Another good one from the OED! Who woulda thunk that "hobby-horse" could be so rich in meaning? And who in their right mind would have considered using "hobby-horsical" in a sentence? My goal for this new month of May is to steer clear of the hobby horse (see definition 3b).
hobby-horse, n. 1. A kind of horse
2. In the morris-dance, and on the stage (in burlesques, pantomimes, etc.), a figure of a horse, made of wickerwork, or other light material, furnished with a deep housing, and fastened about the waist of one of the performers, who executed various antics in imitation of the movements of a skittish or spirited horse; also, the name of this performer in a morris-dance. Hence, to play (the) hobby-horse A hobby-horse dance. Obs.

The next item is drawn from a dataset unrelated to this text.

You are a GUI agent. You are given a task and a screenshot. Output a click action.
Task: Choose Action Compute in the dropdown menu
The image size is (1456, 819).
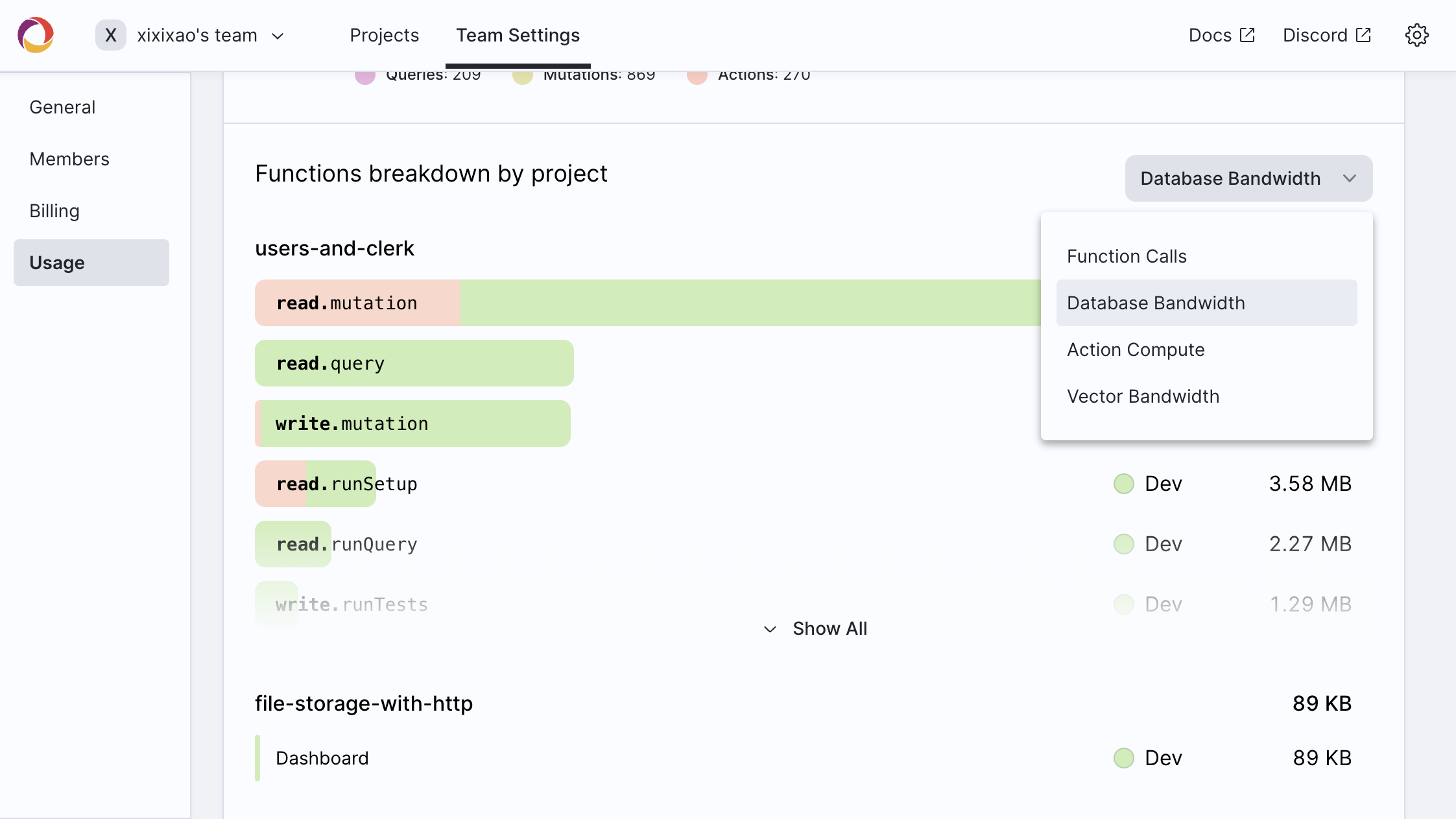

3. A person who plays ridiculous antics; a frivolous or foolish fellow, jester, buffoon. b. A lustful person; a loose woman, prostitute.
4. A stick with a horse's head which children bestride as a toy horse. b. A wooden horse fixed on a ‘merry-go-round’ at a fair. c. A rocking-horse for the nursery.
6. A favourite pursuit or pastime.
7. As hobby-horse dance; hobby-horse man, hobbyhorseman, (a) a man who sells hobby-horses; (b) a man who rode a ‘hobby-horse’ or dandy-horse; (c) a man who ‘rides a hobby’.